▸ Description of the task
Copy each line below in which the word "will" occurs.

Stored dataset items

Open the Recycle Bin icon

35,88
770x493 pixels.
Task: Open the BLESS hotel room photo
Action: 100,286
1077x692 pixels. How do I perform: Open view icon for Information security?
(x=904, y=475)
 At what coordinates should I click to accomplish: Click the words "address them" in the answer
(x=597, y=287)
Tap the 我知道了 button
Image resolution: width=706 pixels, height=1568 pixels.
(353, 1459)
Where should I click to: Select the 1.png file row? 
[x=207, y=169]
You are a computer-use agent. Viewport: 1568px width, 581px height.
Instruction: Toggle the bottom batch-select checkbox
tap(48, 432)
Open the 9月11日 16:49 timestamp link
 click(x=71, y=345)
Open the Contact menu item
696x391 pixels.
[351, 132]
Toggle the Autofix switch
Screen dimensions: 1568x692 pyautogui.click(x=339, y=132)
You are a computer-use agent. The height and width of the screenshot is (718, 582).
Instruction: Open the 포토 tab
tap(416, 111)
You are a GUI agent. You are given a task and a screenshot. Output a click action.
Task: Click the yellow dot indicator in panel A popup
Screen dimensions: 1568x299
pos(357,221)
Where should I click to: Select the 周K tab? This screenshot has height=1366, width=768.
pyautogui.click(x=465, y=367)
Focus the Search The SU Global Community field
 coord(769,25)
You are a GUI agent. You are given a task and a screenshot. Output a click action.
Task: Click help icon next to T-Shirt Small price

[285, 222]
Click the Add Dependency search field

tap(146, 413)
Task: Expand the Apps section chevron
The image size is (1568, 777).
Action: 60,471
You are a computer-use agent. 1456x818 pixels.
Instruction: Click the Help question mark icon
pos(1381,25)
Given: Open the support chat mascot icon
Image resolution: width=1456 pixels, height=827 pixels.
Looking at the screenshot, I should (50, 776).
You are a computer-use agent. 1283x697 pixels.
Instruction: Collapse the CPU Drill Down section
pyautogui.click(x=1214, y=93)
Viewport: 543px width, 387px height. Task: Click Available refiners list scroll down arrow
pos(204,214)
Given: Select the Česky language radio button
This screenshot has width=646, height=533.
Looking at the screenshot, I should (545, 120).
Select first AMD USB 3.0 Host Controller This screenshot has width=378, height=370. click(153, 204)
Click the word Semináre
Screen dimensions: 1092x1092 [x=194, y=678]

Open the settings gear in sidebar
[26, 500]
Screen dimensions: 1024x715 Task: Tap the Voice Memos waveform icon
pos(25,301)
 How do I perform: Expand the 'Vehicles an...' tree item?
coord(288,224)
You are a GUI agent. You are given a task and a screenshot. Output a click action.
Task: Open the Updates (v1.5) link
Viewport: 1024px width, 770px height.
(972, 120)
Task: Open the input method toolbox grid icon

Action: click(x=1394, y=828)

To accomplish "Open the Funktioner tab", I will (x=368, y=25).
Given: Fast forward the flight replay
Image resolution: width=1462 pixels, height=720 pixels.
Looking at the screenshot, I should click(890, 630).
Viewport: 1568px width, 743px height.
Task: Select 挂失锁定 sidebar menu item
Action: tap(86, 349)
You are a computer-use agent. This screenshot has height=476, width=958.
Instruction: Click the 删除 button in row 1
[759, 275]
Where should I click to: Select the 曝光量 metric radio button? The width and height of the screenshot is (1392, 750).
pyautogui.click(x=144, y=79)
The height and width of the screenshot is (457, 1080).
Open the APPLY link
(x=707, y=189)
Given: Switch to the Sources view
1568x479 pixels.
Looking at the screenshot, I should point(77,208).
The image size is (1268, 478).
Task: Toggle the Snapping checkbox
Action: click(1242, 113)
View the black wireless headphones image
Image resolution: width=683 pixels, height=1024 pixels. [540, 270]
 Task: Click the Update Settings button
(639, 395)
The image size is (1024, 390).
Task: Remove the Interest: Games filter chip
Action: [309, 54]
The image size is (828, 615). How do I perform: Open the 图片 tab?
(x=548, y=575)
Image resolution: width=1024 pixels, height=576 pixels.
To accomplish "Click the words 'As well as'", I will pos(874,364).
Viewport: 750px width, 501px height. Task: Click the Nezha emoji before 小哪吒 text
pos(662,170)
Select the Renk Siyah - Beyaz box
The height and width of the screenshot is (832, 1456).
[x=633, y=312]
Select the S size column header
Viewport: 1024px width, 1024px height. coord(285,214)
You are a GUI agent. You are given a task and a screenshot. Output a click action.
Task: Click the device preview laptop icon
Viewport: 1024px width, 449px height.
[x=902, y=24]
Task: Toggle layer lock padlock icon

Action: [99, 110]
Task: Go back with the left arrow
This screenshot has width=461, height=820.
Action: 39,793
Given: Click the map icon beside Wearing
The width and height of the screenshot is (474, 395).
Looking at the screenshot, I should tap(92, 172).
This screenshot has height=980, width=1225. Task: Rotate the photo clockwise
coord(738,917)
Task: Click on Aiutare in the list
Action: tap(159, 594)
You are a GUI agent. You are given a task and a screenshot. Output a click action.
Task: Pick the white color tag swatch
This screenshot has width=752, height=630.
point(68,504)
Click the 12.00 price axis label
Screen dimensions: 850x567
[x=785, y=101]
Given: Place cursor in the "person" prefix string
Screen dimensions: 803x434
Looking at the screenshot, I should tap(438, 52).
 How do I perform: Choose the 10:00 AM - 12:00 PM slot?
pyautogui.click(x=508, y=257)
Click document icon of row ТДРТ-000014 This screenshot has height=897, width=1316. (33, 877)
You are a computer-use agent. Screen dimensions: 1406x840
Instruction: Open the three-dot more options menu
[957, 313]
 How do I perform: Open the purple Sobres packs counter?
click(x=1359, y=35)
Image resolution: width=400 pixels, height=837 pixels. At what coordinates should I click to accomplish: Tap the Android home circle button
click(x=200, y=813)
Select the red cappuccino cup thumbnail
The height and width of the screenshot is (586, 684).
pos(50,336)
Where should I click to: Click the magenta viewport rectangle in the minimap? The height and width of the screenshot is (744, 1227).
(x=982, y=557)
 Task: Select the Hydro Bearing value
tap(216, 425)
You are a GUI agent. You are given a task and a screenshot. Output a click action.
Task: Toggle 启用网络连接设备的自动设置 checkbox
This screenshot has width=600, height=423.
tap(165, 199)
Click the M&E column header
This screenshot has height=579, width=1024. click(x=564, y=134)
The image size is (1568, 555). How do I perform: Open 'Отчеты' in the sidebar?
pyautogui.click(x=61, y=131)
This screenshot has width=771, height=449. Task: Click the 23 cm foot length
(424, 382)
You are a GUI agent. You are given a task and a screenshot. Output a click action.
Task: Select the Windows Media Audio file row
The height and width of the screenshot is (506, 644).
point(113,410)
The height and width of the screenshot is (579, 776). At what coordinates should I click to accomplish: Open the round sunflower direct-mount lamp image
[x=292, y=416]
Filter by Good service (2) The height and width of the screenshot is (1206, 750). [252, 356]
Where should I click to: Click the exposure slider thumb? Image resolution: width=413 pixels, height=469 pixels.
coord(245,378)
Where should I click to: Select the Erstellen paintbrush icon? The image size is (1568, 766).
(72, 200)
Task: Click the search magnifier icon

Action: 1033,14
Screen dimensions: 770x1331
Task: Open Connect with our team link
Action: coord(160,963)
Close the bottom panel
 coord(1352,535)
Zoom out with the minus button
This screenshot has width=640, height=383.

▸ Written response
To accomplish "Open the Funktioner tab", I will (x=368, y=25).
To accomplish "Click the words 'As well as'", I will pos(874,364).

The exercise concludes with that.